(Item-finding records)
++++++

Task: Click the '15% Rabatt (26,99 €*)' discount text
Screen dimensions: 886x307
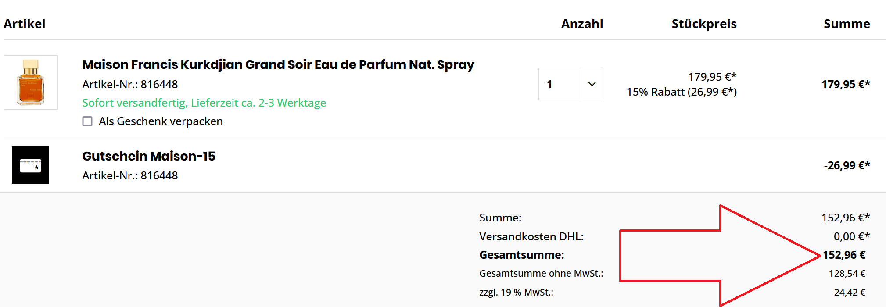Action: tap(682, 92)
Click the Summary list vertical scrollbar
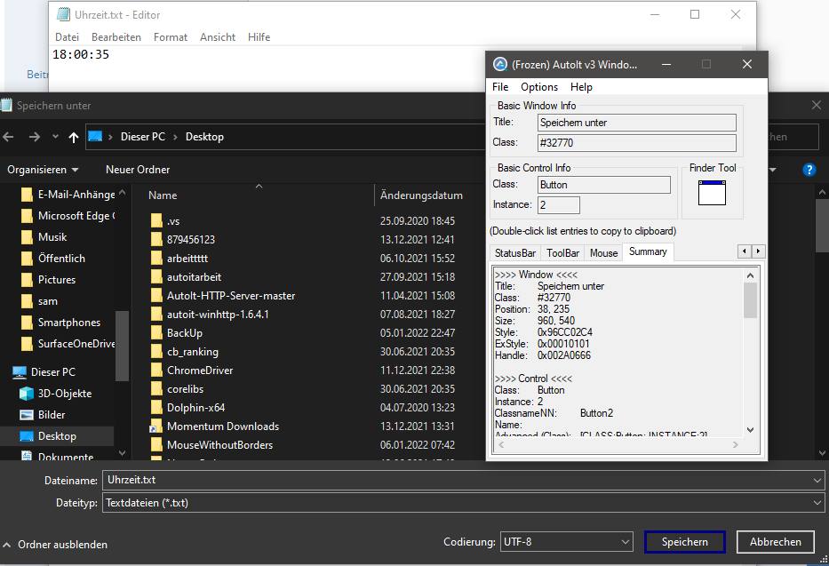829x566 pixels. (x=750, y=355)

++++++

### GIVEN INSTRUCTION
Swap "Click" for "Select" throughout the material and reproduce the lines with no other change. Omit the pictures from the output.

### FULL RESPONSE
Task: Select the '15% Rabatt (26,99 €*)' discount text
Screen dimensions: 886x307
Action: tap(682, 92)
Select the Summary list vertical scrollbar
829x566 pixels. (x=750, y=355)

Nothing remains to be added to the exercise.